-- EXCERPT TO READ follows --

With the funds raised, an academy of craftsmanship will be started in Christiansted on St. Croix, with the old Christiansted barracks creating the framework for the architecture, conservation and heritage dissemination, including a vocational school for the training of craftsmen, so future generations can then have the knowledge to take care of the buildings. In 2017 Aarhus School of Architecture will launch a satellite of the school. See more about the project on St. Croix and the Danish students portfolios here.


“In Search of Identity” will come into existence in close cooperation with representatives from the Virgin Islands Legislature and dedicated organizations from Denmark. The project could be the start of a closer cooperation between the Virgin Islands and Denmark on culture, education, trade and economy.

This project’s idea is that the restoration of two significant buildings from the Danish era will create the framework for future training of craftsmen and on that basis, foundation for a National museum. The islands urgently need good scholarship and an upgrade of both working with history, craftsmanship and dissemination. Therefore, the future students will function as the maintenance and dissemination team that will manage the two institutions in the long term.


No other place outside of Denmark exists such large amounts of Danish building culture. If you would like to see how splendid craftsmen worked in the old days, the towns of Christiansted, Frederiksted, and Charlotte Amalie are a good place to start. In the early 1800s Charlotte Amalie was the second largest city in Denmark. The Danish West Indian cities have urban and street names in common with Danish cities, including Kongensgade, Dronningensgade, and Vimmelskaftsgade.

-- EXCERPT TO READ concluded --
-- EXERCISE DATA follows --

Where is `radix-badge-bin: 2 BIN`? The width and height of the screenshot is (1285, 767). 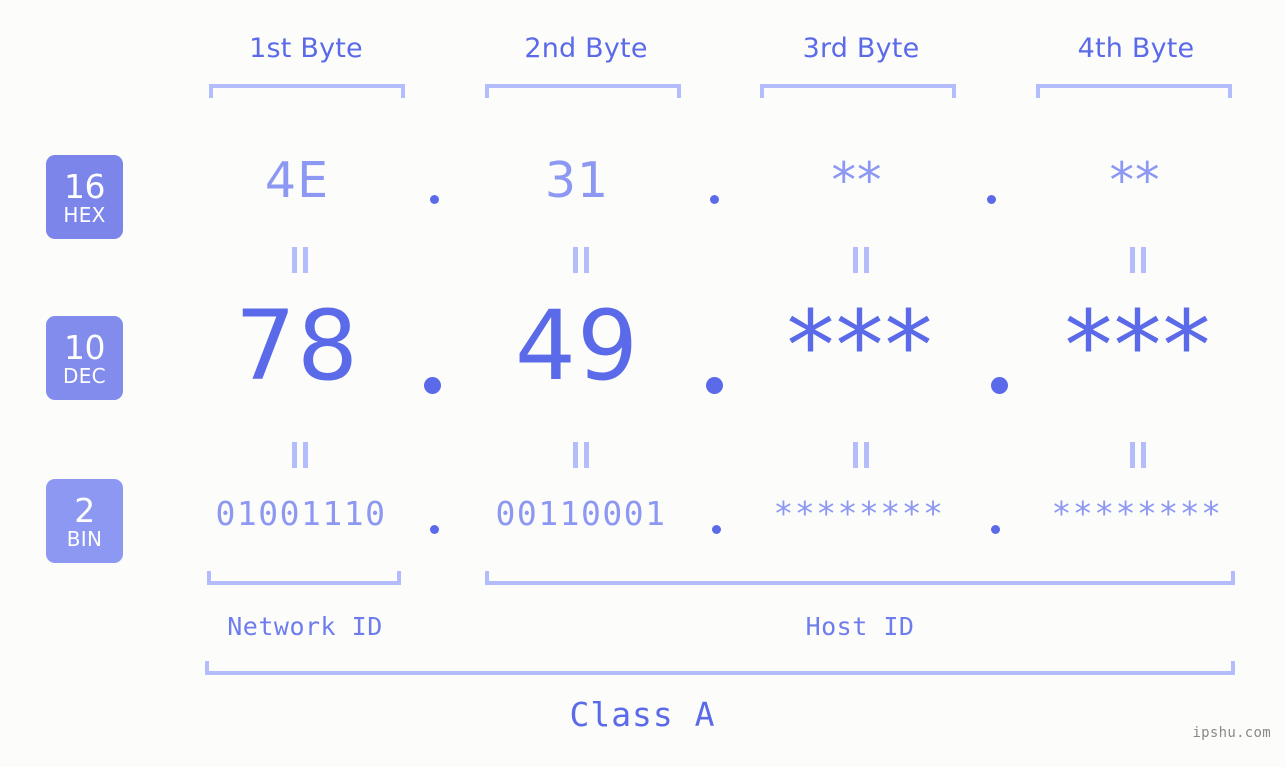 radix-badge-bin: 2 BIN is located at coordinates (84, 521).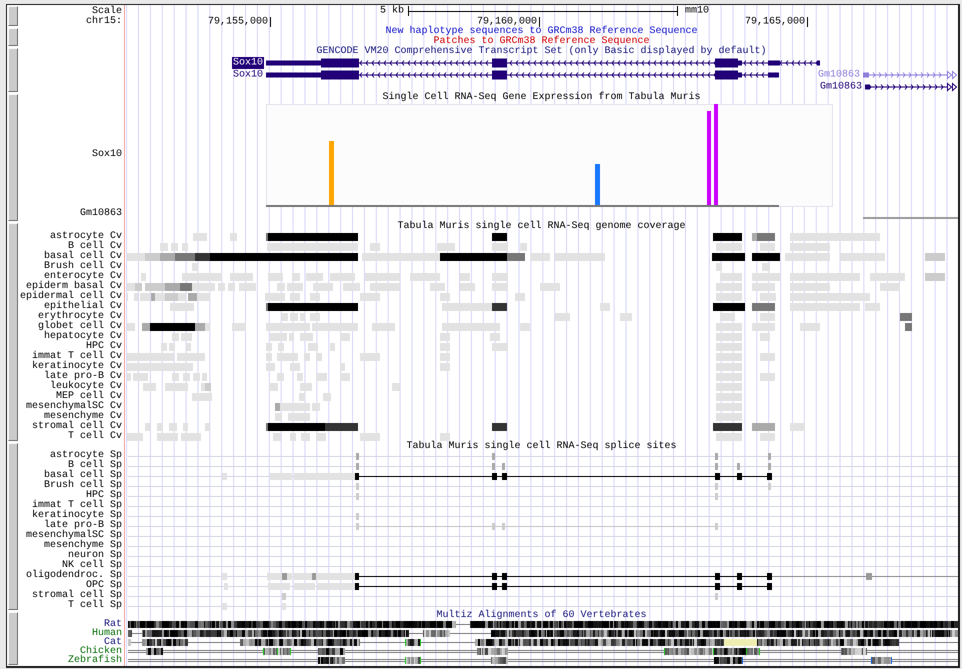 The image size is (962, 669). I want to click on track-label: chr15:, so click(104, 22).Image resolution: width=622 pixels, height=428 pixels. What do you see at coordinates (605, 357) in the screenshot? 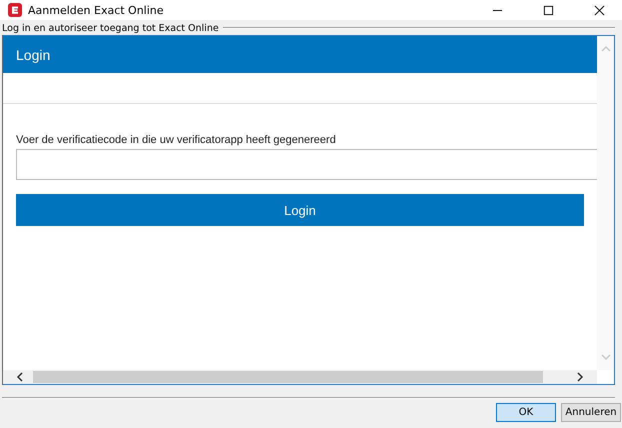
I see `scroll-down-icon` at bounding box center [605, 357].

-- EXERCISE DATA concluded --

* [QUESTIONS]:
(1) In the passage on the St. Croix heritage project, swap "craftsmen" for "artisans" and write out the stretch from "No other place" through "Dronningensgade, and Vimmelskaftsgade.".
(2) Continue the passage on the St. Croix heritage project from its final sentence.

* [ANSWERS TO THIS EXERCISE]:
(1)
No other place outside of Denmark exists such large amounts of Danish building culture. If you would like to see how splendid artisans worked in the old days, the towns of Christiansted, Frederiksted, and Charlotte Amalie are a good place to start. In the early 1800s Charlotte Amalie was the second largest city in Denmark. The Danish West Indian cities have urban and street names in common with Danish cities, including Kongensgade, Dronningensgade, and Vimmelskaftsgade.

(2)
It is clear that the Danish West Indies have had a tremendous historical and economic importance for Denmark. It is reflected clearly in the many 1700s mansions in Copenhagen, which are the concrete, historical expression of the great fortunes that were earned on St. Thomas, St. Croix and St. John in the nearly 250 years during which they were Danish islands.


Tourism is – and will continue to be – one of the mayor sources of revenue. In a time with a great focus on experience economy and cultural tourism, the preservation of our joint building heritage is of great importance.

The built environment on the US Virgin Islands is rich in narratives, craftsmanship and architectural quality, but there hasn’t been a tradition of using this in strategic development e.g. in tourism or branding.

Therefor this project aims at giving the former Danish islands a chance to develop a sustainable market for cultural heritage. By transforming two former Danish buildings the islands have a solid foundation with which the local institutions can develop expertise and skills in the field of cultural tourism, education and procurement.